Need to parse a text file into a specific xml format.(file is a huge one millions of line and looks like this)
ABC-DATA-FILE-VERSION: 2.0
OBJFILE: /home/abc/src/solaris/abc.o
TIMESTAMP: 1348314377 727216
SRCFILE: /home/abc/src/solaris/abc.C
167 7
170 7
174 0
179 0
174 0
192 7
196 7
199 7
215 0
OBJFILE: /home/abcd/src/solaris/abcd.o
TIMESTAMP: 1348314377 727216
SRCFILE: /home/abcd/src/solaris/abcd.C
58 7
65 7
66 7
67 7
69 0
79 0
84 0
97 14
100 7
108 14
110 7
115 14
OBJFILE: /home/abcd/src/solaris/xyz.o
TIMESTAMP: 1348314377 727216
SRCFILE: /home/abcd/src/solaris/xyz.C
978 0
979 1
993 0
996 0
997 0
1011 0
1003 0
1004 0
1011 0
Now i wanted to convert it to a specific xml file format. like
<packages>
<package name="com" line-rate="0.45161290322580644" branch-rate="0.4915254237288136" complexity="3.391891891891892">
<classes>
<class branch-rate="0" complexity="0" filename="/home/abcd/src/solaris/abcd.C" line-rate="0.25" name="TestRunnerModel">
<methods/>
<lines>
<line number="13" hits="1" branch="true"/>
<line number="14" hits="1" branch="true"/>
<line number="15" hits="1" branch="false"/>
<line number="12" hits="0" branch="false"/>
</lines>
</class>
<class branch-rate="0" complexity="0" filename="/home/abcd/src/solaris/abcd.C" line-rate="0.25" name="TestRunnerModel">
<methods/>
<lines>
<line number="13" hits="1" branch="true"/>
<line number="14" hits="1" branch="true"/>
<line number="15" hits="1" branch="false"/>
<line number="12" hits="0" branch="false"/>
</lines>
</class>
<class branch-rate="0" complexity="0" filename="/home/abcd/src/solaris/xyz.C" line-rate="0.25" name="TestRunnerModel">
<methods/>
<lines>
<line number="13" hits="1" branch="true"/>
<line number="14" hits="0" branch="true"/>
<line number="15" hits="1" branch="false"/>
<line number="12" hits="0" branch="false"/>
</lines>
</class>
</classes>
</package>
</packages>
Most of the xml parameters are constant only few i need to populate like
FILENAME reading from SRCFILE: /home/abcd/src/solaris/xyz.C
and
line number=”978″ hits=”0″ branch=”true”
line number=”979″ hits=”1″ branch=”false”
etc
and so on. Please help.
In principle, it’s very simple. You have input in a given input format, and you’d like to produce output in a given output format. You need a parser for the input format to identify its structure and build data structures that represent that structure. And you need a serializer for your data structures that produces the XML you want.

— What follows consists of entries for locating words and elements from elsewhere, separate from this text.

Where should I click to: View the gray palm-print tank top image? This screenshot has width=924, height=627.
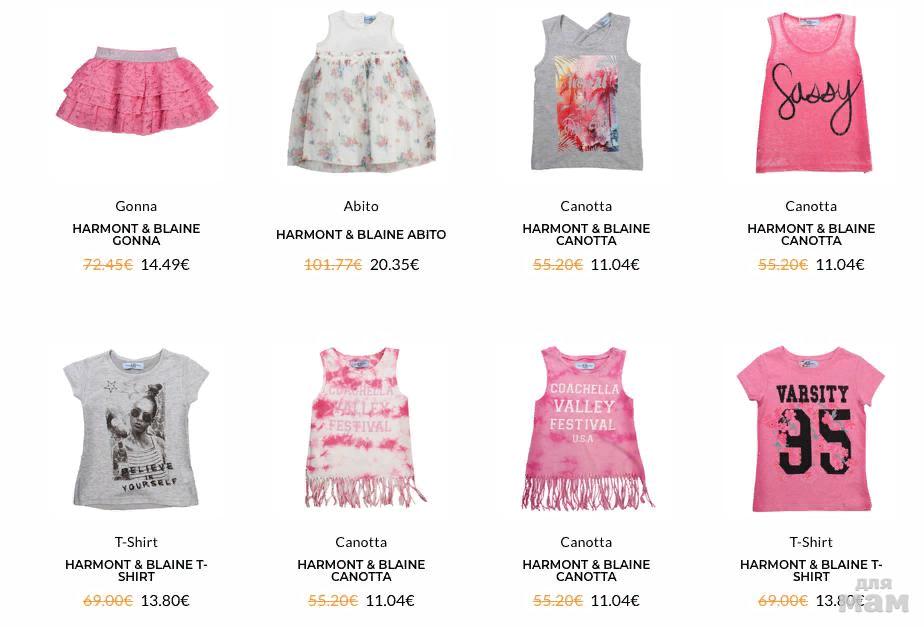click(586, 92)
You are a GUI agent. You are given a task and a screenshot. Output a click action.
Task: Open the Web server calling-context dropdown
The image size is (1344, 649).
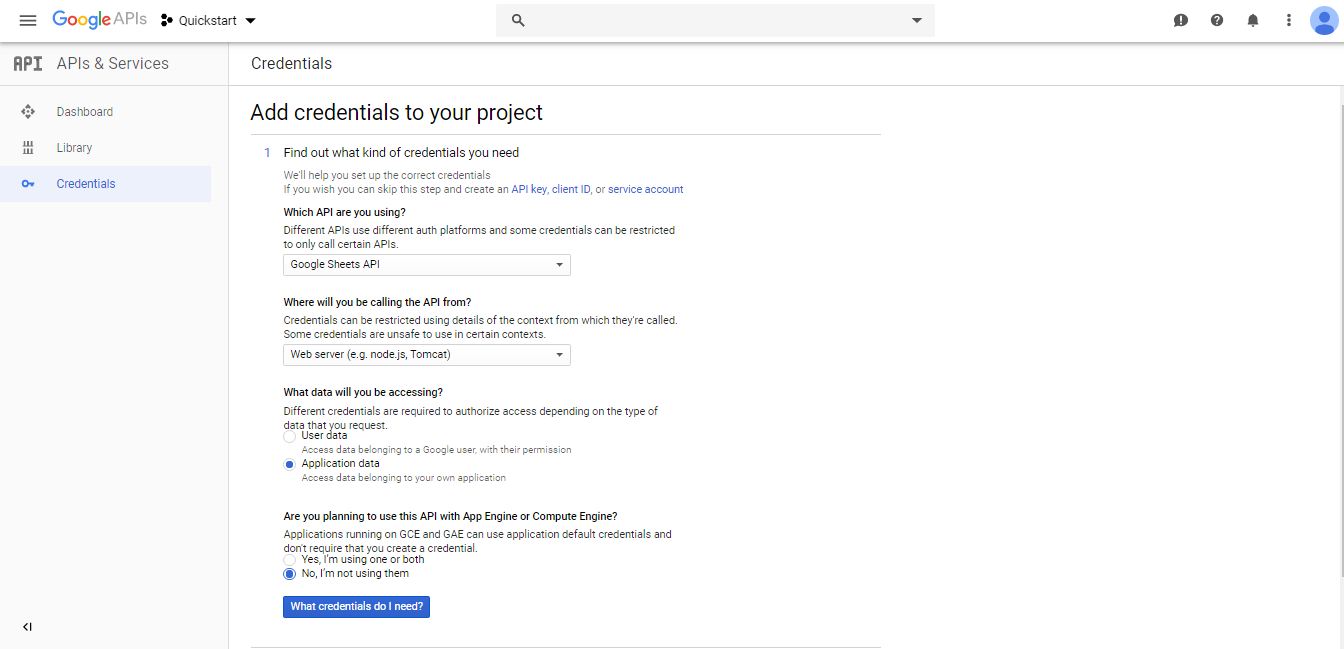[426, 354]
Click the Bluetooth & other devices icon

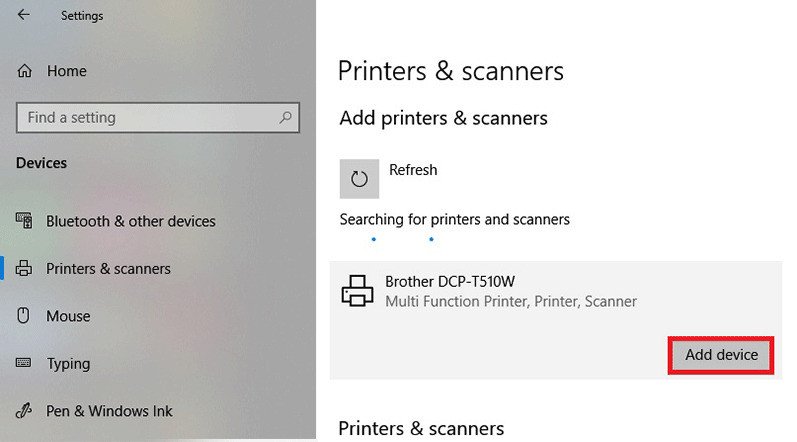[x=25, y=221]
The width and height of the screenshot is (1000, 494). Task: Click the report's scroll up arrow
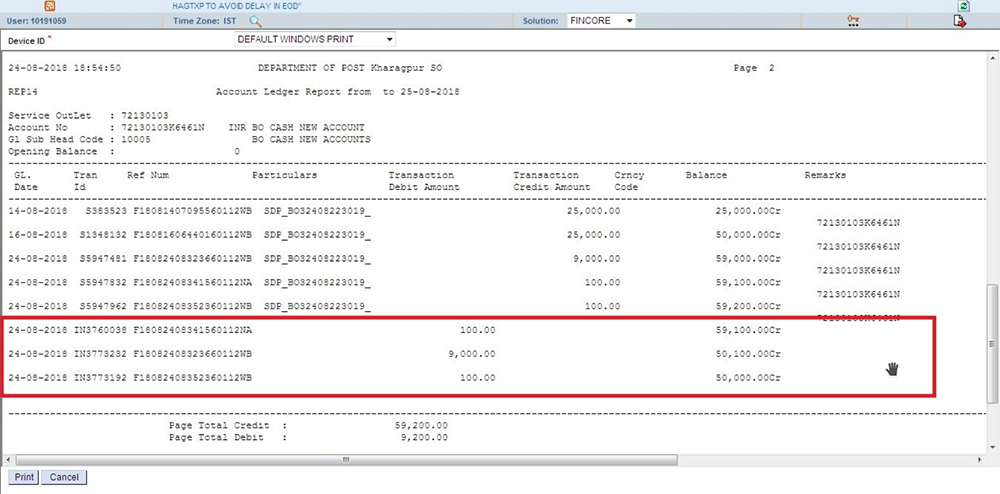tap(992, 58)
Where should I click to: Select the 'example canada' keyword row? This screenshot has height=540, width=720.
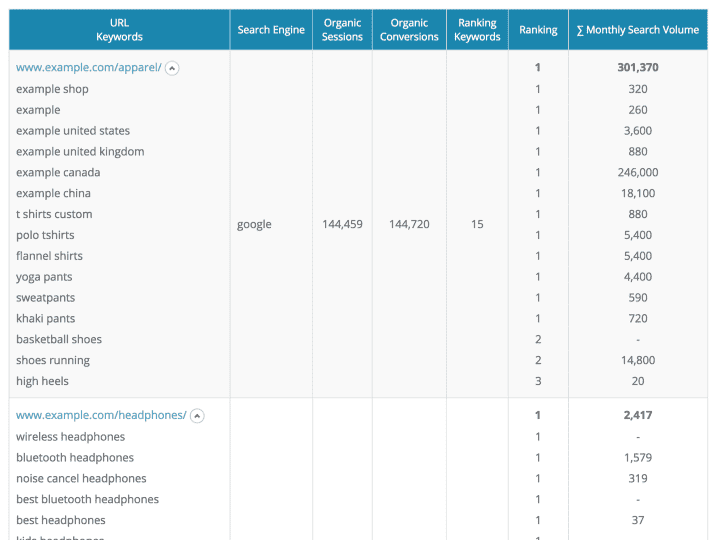(x=58, y=173)
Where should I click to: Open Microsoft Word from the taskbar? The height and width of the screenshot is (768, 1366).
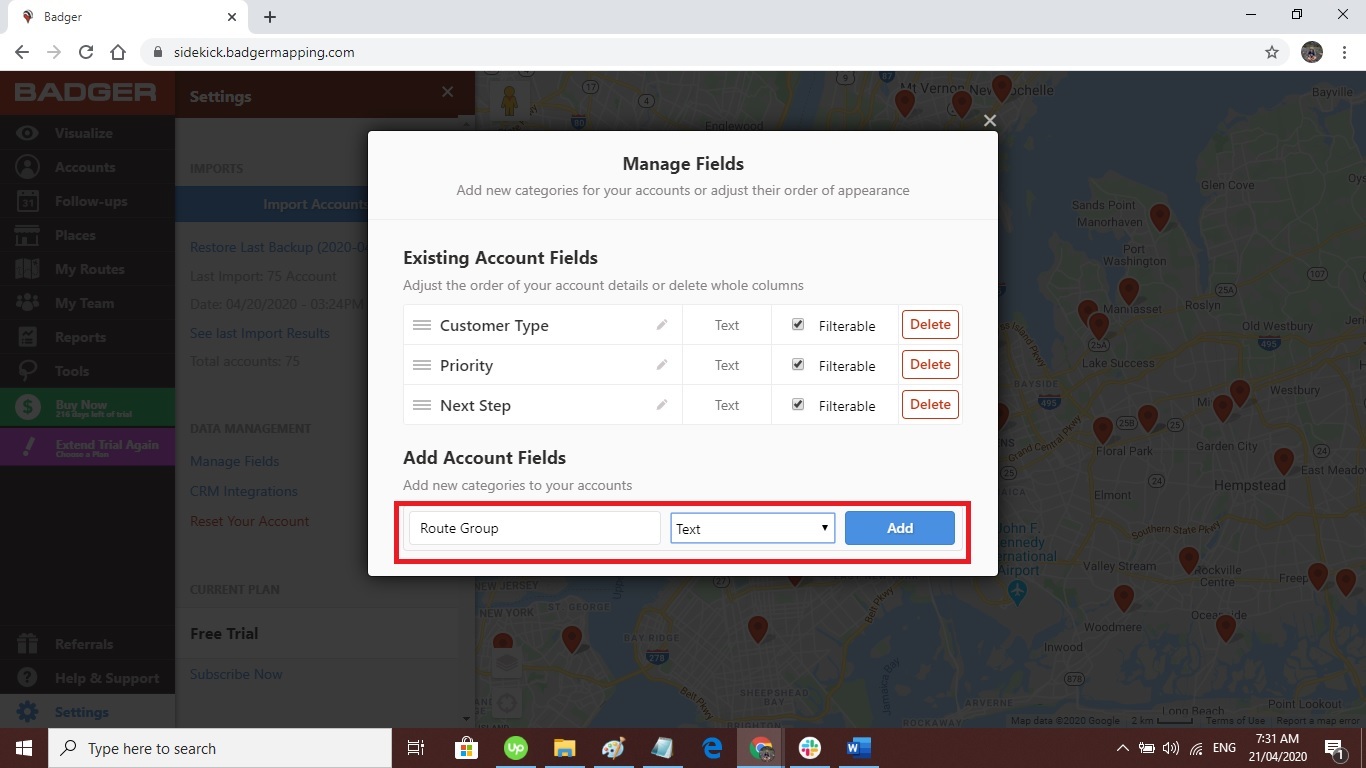click(858, 748)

Parsing libraries may exist for your input format, in which case you may want to use them instead of writing your own parser from scratch. Your language may also (and probably does) have libraries for serializing things as XML; you may want to use them.
If you know how to write a parser for a defined format, you now know what you need to do. If you don’t, you may be able to fake it with sed, awk, perl, or the batch editor of your choice, but your life as a programmer will be a lot more fun if you spend some time learning about parsing.